A parse-tree $T'$ for a derivation is defined as follows:
- The root is labeled with a symbol $\in V$
- If $T'$ has a node labeled $A$ whose children are labeled $X_1, X_2, \dots, X_n$ such that $X_i$ is to the left of $X_j$ for all $i \lt j$, then $A \rightarrow X_1X_2\dots X_n$ is a production $\in P$.
proof. We prove $\forall A \in V, A \rightarrow^* \alpha \Rightarrow\exists$ a parse-tree $T'$ rooted at $A$ with yield $\alpha \in (V \cup T)^*$ and vice-versa. We will refer to a node with label $L$ as node $L$.
First we show the ($\Leftarrow$) part.
Assume there is a parse-tree $T'$ rooted at $A$ with yield $\alpha$. If the tree has $1$ internal node, then $A \rightarrow \alpha$ is a production in $P$ (by definition of a parse-tree). Since $A \rightarrow \alpha \Rightarrow A \rightarrow^* \alpha$, we are done.
Assume that the ($\Leftarrow$) part holds for all parse-trees with fewer than $n$ internal nodes (induction hypothesis). If the parse-tree has $n \gt 1$ internal nodes, let $X_i, i = 1, 2, \dots, m$ (be it a non-terminal or a terminal) denote the label of the $i^{th}$ child of the root-node $A$. Each of the $X_i$ nodes has fewer than $n$ nodes. By the induction hypothesis, each of the $X_i$ nodes is the root of a parse-tree with yield $x_i$. Knowing that all the descendants of $X_i$ are to the left of all of the descendants of $X_j$ for all $i < j$, we can write $\alpha = x_1x_2\dots x_m$. $A \rightarrow X_1X_2\dots X_m$ is a production in $P$ and a derivation looks like: $A \rightarrow X_1X_2\dots X_m \rightarrow^* x_1X_2\dots X_m \rightarrow^* \dots \rightarrow^* x_1x2\dots x_m = \alpha$.
Now we show the ($\Rightarrow$) part.
Assume $A \rightarrow^* \alpha$ for some $A \in V$. If $A \rightarrow \alpha$, then the tree in Fig. 1 is a parse-tree with yield $\alpha$ and we are done.

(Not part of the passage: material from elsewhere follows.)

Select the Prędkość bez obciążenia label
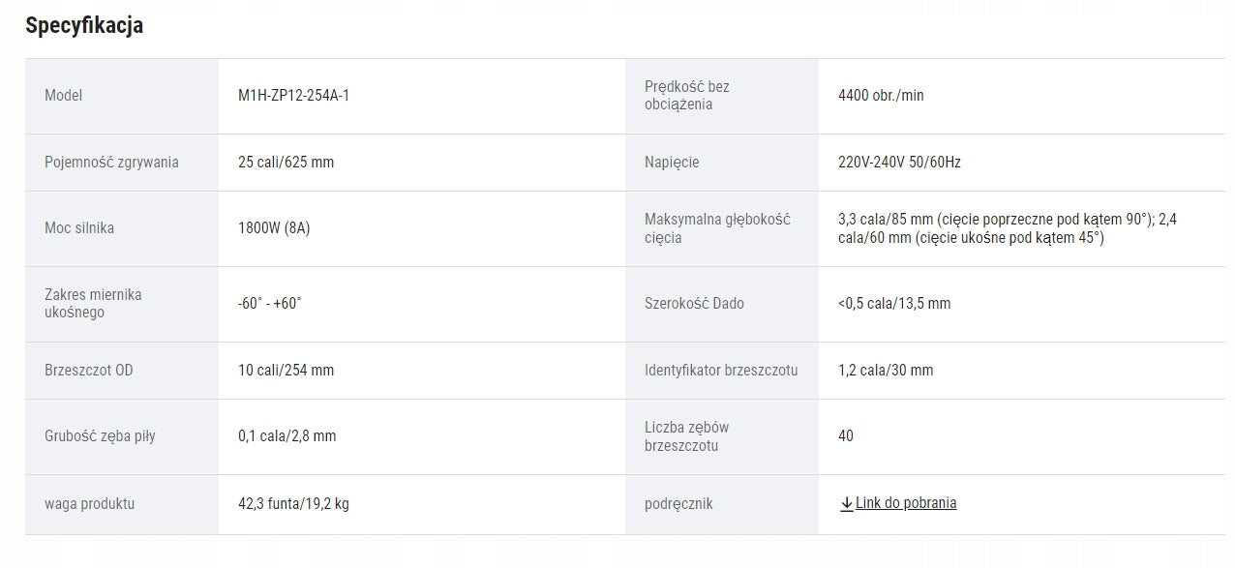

Assume that the ($\Rightarrow$) part holds for all derivations with fewer than $n$ steps (induction hypothesis). If $A \rightarrow^* \alpha$ is a derivation with $n$ steps, let $A \rightarrow X_1X_2\dots X_n$ be the first step in the derivation-chain. Let $V' = {X_1, X_2, \dots, X_n} \cap V$. Each of the elements of $V'$ derives a sub-string of $\alpha$ with fewer than $n$ steps. By the induction hypothesis, there is a parse-tree rooted at node $V'_i$ with yield $v'_i$. We form a parse tree rooted at $A$ with yield $\alpha$ as follows:
- Add a root-node labeled with $A$
- Add a link between $A$ and every node labeled with a symbol $\in V'$
- Add a link between $A$ and every node labeled with a symbol $\in \{X_1, X_2, \dots, X_n\} \cap T$
This ends the proof.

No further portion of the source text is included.